On days 26–37 of age, intestinal tissue samples were obtained from intestinal loops prepared for applying the “in vivo small intestinal segment perfusion” (SISP) technique, as described by Nabuurs et al. [25,26]. In brief, the abdomen was opened along the linea alba and three small intestinal segments of 20 cm in length each were made in the mid-jejunum, starting at a distance of 200 cm distal to the ligament of Treitz. These segments retained their vascularization and were cannulated with a rubber tube at the proximal and distal ends to perfuse and collect fluid, respectively.

Three different isolated jejunal loops per pig were perfused with 8 mL fluid for 8h (saline with 0.1% glucose and 0.1% amino acids per h) containing the following solutions: enterotoxigenic Escherichia coli F4 (ETEC) as pathogenic strain (5.5 x 109 CFU per loop), or LAM as beneficial strain (7.5 x 109 CFU per loop) or saline as control (CTRL). At the end of the SISP study, a sample of jejunal tissue per loop was collected and snap-frozen in liquid nitrogen for further molecular analysis.


Gastrointestinal samples were washed with PBS and fixed in 4% buffered formalin overnight. Standard procedure for paraffin embedding was followed and then 8 μm-thick of cross-sectional sections of the organ tissue were obtained from microtome cutting and mounted on microscope poly-L-lysine coated slides (Sigma-Aldrich, Milan, Italy). For immunohistochemical analysis, the sections were dewaxed, rehydrated and heated in citrate buffer pH 6 for 10 min at 700 w in microwave for antigen retrieval. Then, they were pre-incubated in PBS + 0.3% TritonX + 5% of donkey or goat normal serum for 1 h and incubated with the following primary antisera diluted in PBS + 5% serum overnight at +4°C: rabbit anti-human OR51E1 (code GTX100361; GeneTex Prodotti Gianni, Milano, Italy) 1:200, mouse anti- CgA (code MON 9014, Monosan Xtra, DBA Italia, Segrate, Italy) 1:600, mouse anti-5HT (code Ab16007, Abcam, Cambridge, UK) 1:200, guinea pig anti-pig PYY (code PAB17185; ABNOVA, Taipei, Taiwan) 1:1000. The porcine epitope for OR51E1 antibody shares 96% of homology compared to humans by sequence blast while the anti-GgA antibody was previously successfully tested on porcine CgA [27]. Then, the tissue sections were incubated with the following secondary antibodies for 1 h at room temperature: donkey anti-rabbit Alexa 488 (code ab150073; Abcam) 1:500, donkey anti-mouse Alexa 594 (code A21203; Molecular Probes, Eugene, OR, USA) 1:600, goat anti-guinea pig TRITC (Jackson ImmunoResearch Laboratories, Inc., West Grove, PA, USA) 1:100. The slides were finally mounted via VECTASHIELD Mounting Medium with DAPI (Vector Laboratories, Inc., Burlingame, CA, USA) for microscope visualization. Preparations were examined on a Nikon Eclipse Ni microscope (Nikon Instruments, Sesto Fiorentino, Italy) equipped with the appropriate filter cubes to distinguish the fluorochromes employed. The images were recorded with a Nikon DS-Qi1Nc digital camera (Nikon Instruments) and NIS software (BR 4.20.01; Nikon Instruments).
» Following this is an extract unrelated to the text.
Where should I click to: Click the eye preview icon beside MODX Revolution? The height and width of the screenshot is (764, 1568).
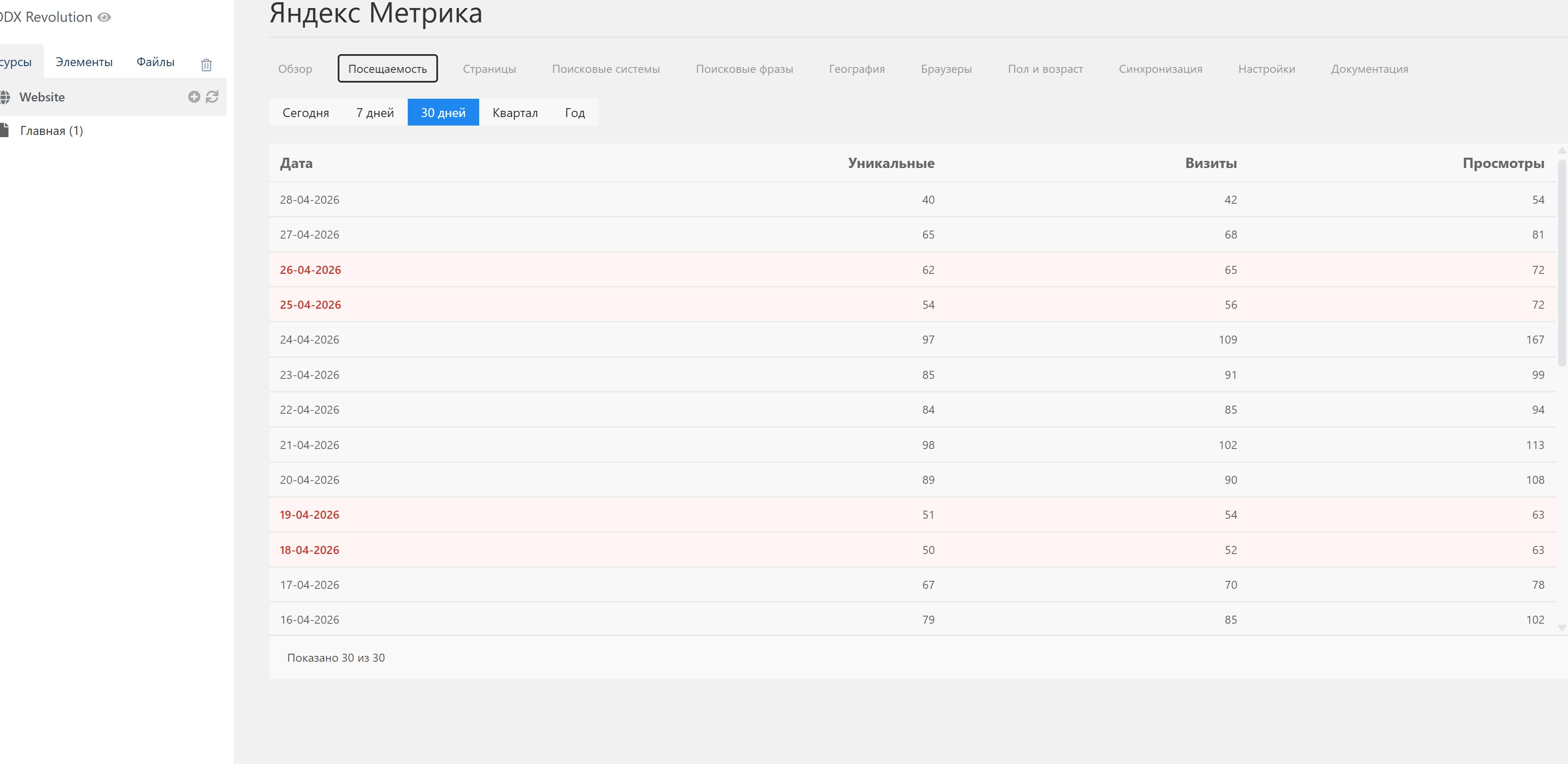(x=104, y=17)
In order to analyse a large and comparable area for each slide, the mosaic software procedure was used to capture a large composite microscope image, and only the mucosal area correctly cut transversally were selected as regions of interest for each slide. Three slides per sample and a minimum of 3 mm² per region of interest in each slide were analysed. Immunoreactive cells were visually evaluated for the reactivity and manually counted.
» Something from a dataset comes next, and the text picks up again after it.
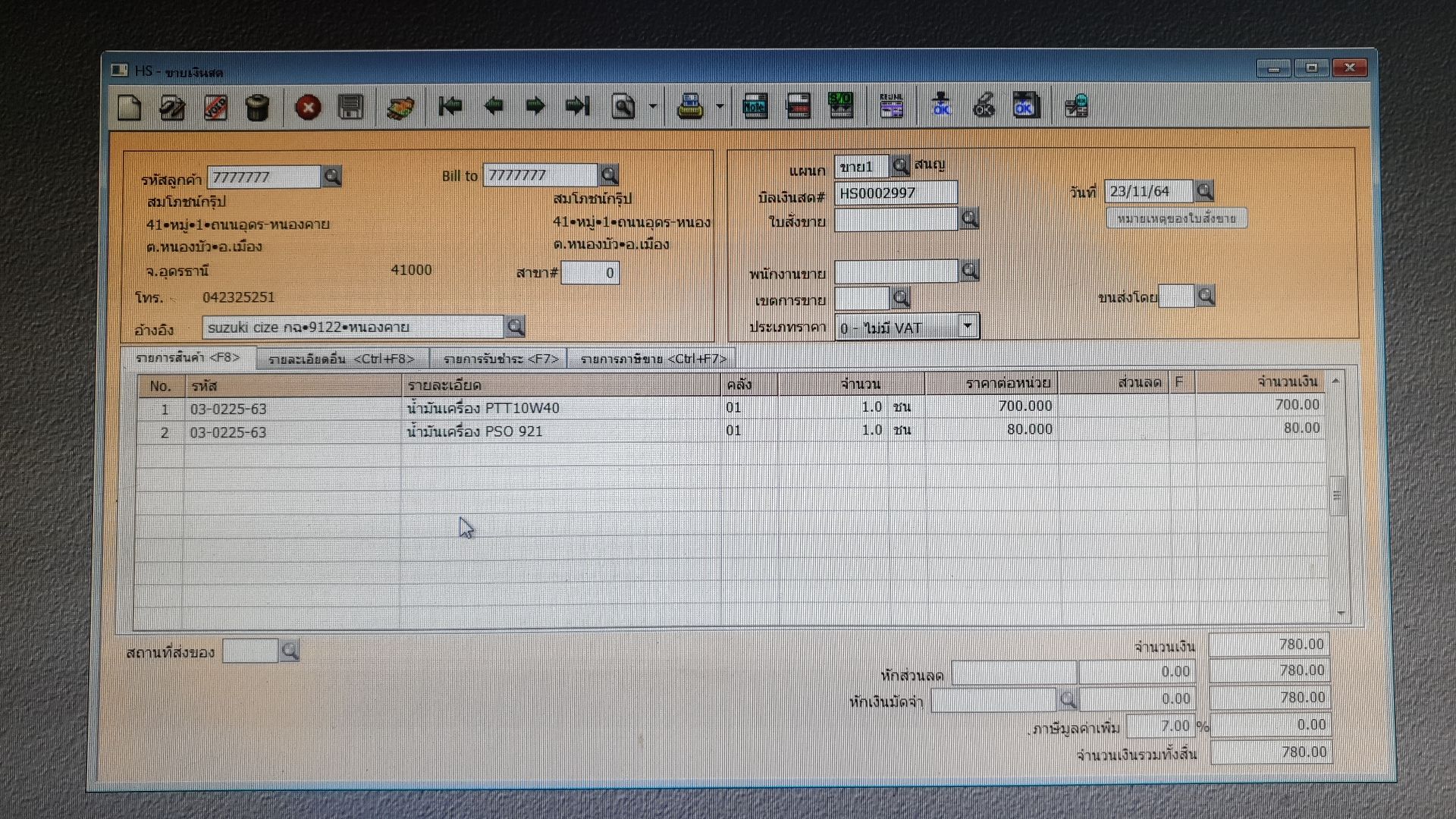Open รายการภาษีขาย <Ctrl+F7> tab

pos(653,359)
RNA Isolation and gene quantification by real-time RT-qPCR.

Total RNA was isolated from the intestinal tissue samples collected in trials B and C according to FastPure RNA kit (TaKaRa Bio Inc., Shiga, Japan). All other procedures were in agreement with the manufacturer’s protocol. RNA purity and integrity were evaluated by Agilent Bioanalyzer 2100 (Agilent Technologies, Palo Alto, CA) just before real-time quantitative PCR (RT-qPCR) analysis.

The expression of OR51E1 gene was quantified by RT-qPCR. One microgram of total RNA was reverse-transcribed using the ImProm-II Reverse Transcription System (Promega, Milan, Italy). Primers were designed based on a specific porcine nucleic acid sequence (Gen-Bank database) using Primer 3 version 0.4.0 ( The RT-qPCR reactions were performed in a LightCycler Real-Time PCR Systems (Roche Applied Science, Bazel, Switzerland) by a shuttle PCR (2 steps) following the procedure described by Trevisi et al. [28]. The expression of data was normalized by geometric mean of expression data for two housekeeping genes: hydroxymethylbilane synthase (HMBS) and ribosomal protein L4 (RPL4) genes for gastric tissue samples (study B), and HMBS and TATA box binding protein (TBP) genes for jejunal tissue samples (study C), following Nygard et al. [29]. Primers and amplification conditions for OR51E1 and housekeeping genes are reported in Table 1.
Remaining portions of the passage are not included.